Co-authors:
- Peter Roescher: https://github.com/peterroescher
- Judith Kaptein: https://github.com/judithrk
- Make sure you have python 3.4 installed (might work with later versions)
- Make sure you've installed all the required libraries listed in requirements.txt. Install these using
pip3 install -r requirements.txt
- Create the NLP config using
cp nlp.config.example nlp.config
- Fill in the NLP Api key you can acquire via Wit.AI
- Create the Weather config file using
cp weather.config.example weather.config
- run conversation_start.py using
python3 conversation_start.py
Poppy uses conversations and commands to communicate with the user.
When you first start Poppy Poppy will ask you a couple of questions to save some basic user information
After Poppy is ready for use it will listen for your command. Currently this is "Hello Poppy"
After which you can enter a command. At the time there are 2 commands.
"What day is it today?"
"Whats the weather in [location]"
Currently Poppy fully supports two languages and one in a basic stage Dutch (Full support) English (Full support) Turkish (Basic support)

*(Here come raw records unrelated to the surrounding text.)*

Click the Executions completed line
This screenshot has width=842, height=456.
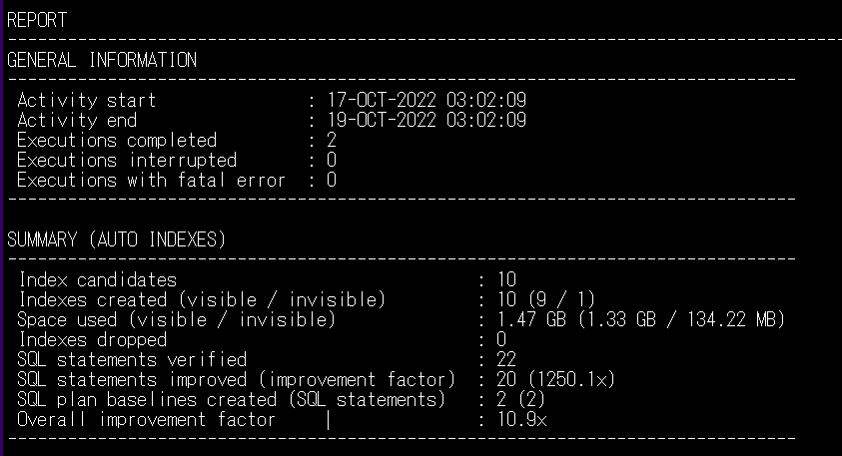click(x=116, y=141)
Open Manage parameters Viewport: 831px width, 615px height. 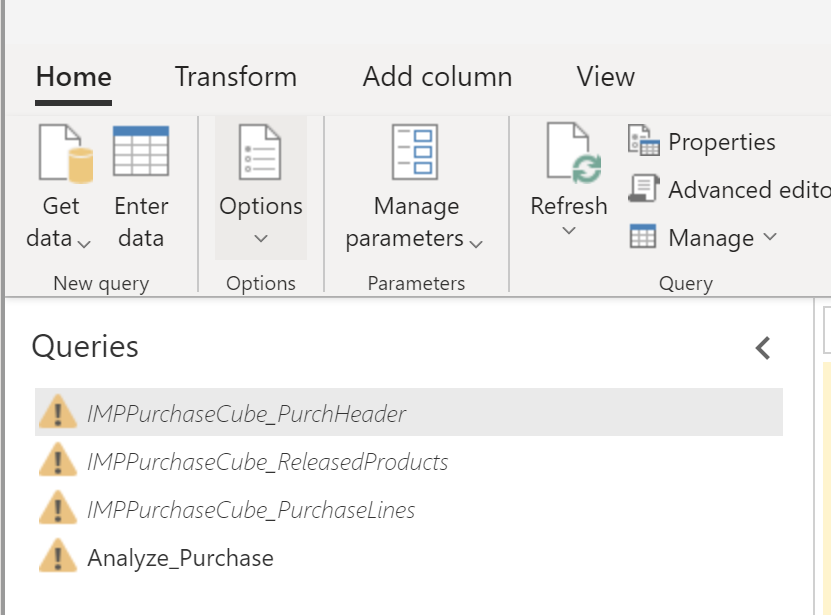tap(415, 150)
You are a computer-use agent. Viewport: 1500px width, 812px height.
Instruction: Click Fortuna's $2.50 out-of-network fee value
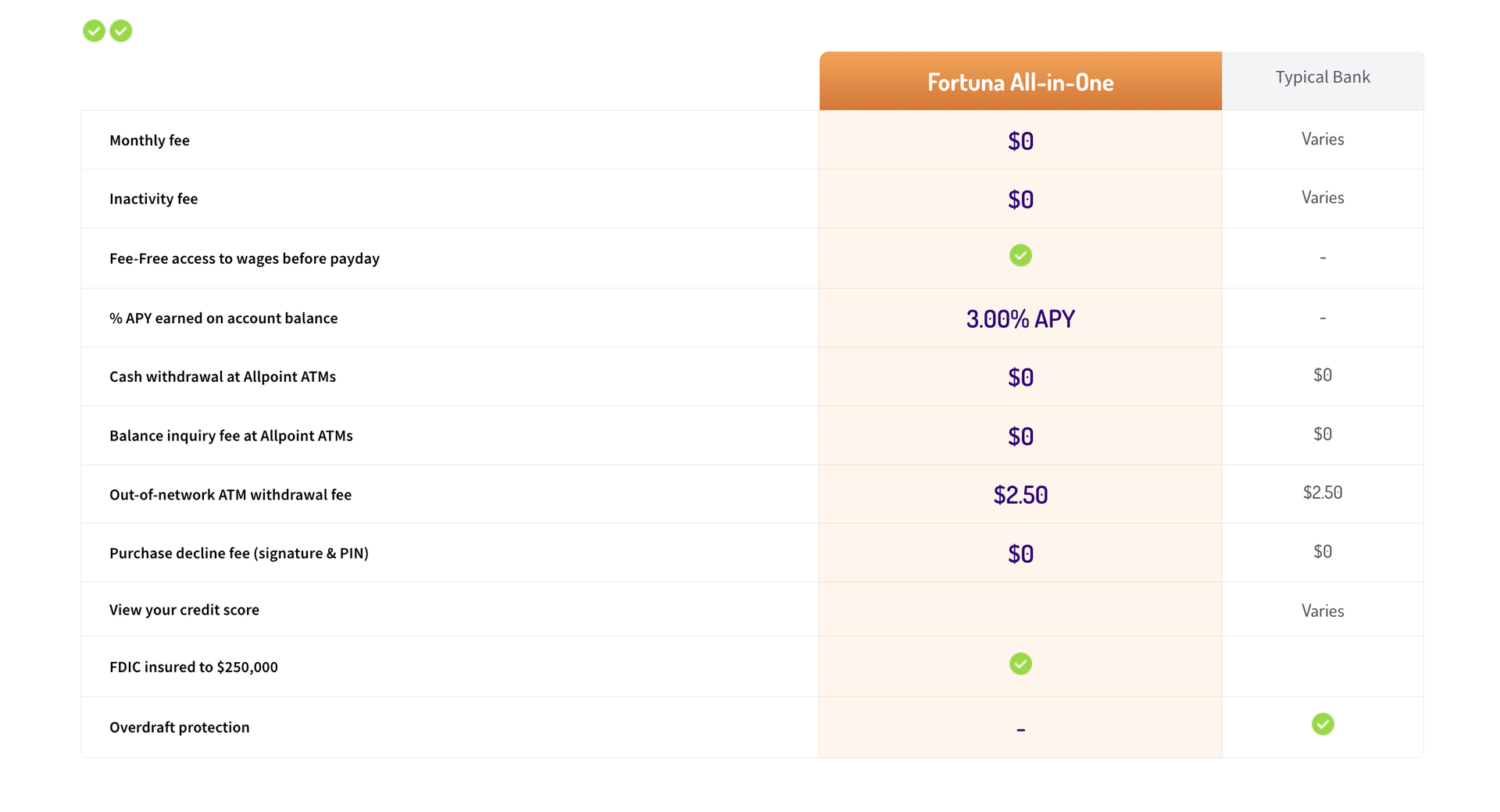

Setting the locale is a 3 step process. Poppy has a language setting, the NLP module has its own language setting and the TTS has its language setting. All these aspects need to have their translations and settings set to the language in order to work.
The commands are executed whenever an intent is linked with this command. A command can be a simple task or it can spark a conversation.
Commands are defined in CommandCentre/commands.py
and need to implement the Command
class.
The execute()
method is called whenever the CommandCentre
gets an intent that is linked with this command.
Implement the RequiresResponse
to pass the response the IntentHandler
generated along to the command.
It can then be accessed via the self.response
property.
Commands are free to do whatever and can be used to start other conversations, generate data, speak to the user or whatever you desire.
Conversations are basic question-answer structures that are developed to get information
from the user and lay information back to the user depending on the answers they provided.
A conversation therefor requires information and uses questions to get this information. Required information can be defined in the self.required_properties
property.
A required property can be coupled to a question, there's an example below:
A conversation must extend the Conversation
class.
The start
method is used to get the first question from the conversation. It returns a Question
class or a EndOfConversation
class
required_properties = {
'name': AskForName
}
Poppy will use the AskForName class to get the name property filled.
Poppy will ask the question and listen to the users response. It will try and get an Intent back from the Natural Language Processing engine.
Once it got the intent back it will try and put it back in the conversation to get a contextual response.
To interpret the intent in the conversation you'll need to create a method with the intent name and prefix it using intent_
example:
def intent_give_name(self, response):
return QuestionContextBuilder.new(
type=Confirmation,
current_question=AskForName,
next_question=self.next_question(),
intermediate_text=_("From now on, ill address you as %s") % response.name
)
Where give_name
is the intent name.
This method will then return a contextual response. In the example above it will ask the user to confirm his or her name and once
the answer has been confirmed it will use the intermediate_text to confirm the answer back to the user. The current_question
parameter can be used to repeat the question or do additional logic.
The next_question
property will be used to start the next question in the conversation.
A contextual response can be one of many things but as of now there are only a few namely:
Confirm
Success
AskForRepeat
Confirm
will ask the user to confirm an answer provided, this is handy when personal information needs to be correct.
Success
will just continue the conversation
AskForRepeat
will prompt the question to get asked again
All these contextual responses are handled and managed by the ConversationHandler
class and the contextual responses are created by the conversation class using the QuestionContextBuilder
A question is used to fetch information from the user. It is a very simple class that implements the Question
class.
The ask_question
method is called and it returns a string.
The FreeAnswer
class may also be extended when the question doesn't require an intent but the answer may just be the full answer given by the user.
Keep in mind, an answer with an intent is always preferred.
The TTS module is very simple to use. It uses Google's Text To Speech SDK but can be changed because the TTS module uses a strategy pattern.
To use the TTS module you'll import tts from the TTS package and use the say()
method with the string as first and only parameter
Here's an example
from TTS import tts
tts.say("Hello world")
Above example will say Hello world.
The TTS creates an mp3 file and stores it in /resources/audio/tts_result.mp3
it'll overwrite everytime you use it.
To set the language you need to change the USE_TTS_LANGUAGE
in config.py
The NLP module handles the communication with the Natural Language Processing engine. It too uses a strategy pattern. And can be replaced.
Though the NLP is a vital part to get input it isn't used that much as a module since the data it provides is useless without context.
The IntentHandler
is the class that provides this context. It will listen for microphone input and store it in /resources/audio/microphone-results.wav
It will upload the audio using the NLP package and get a formatted response back. The WitAIResponse class is responsible for doing this.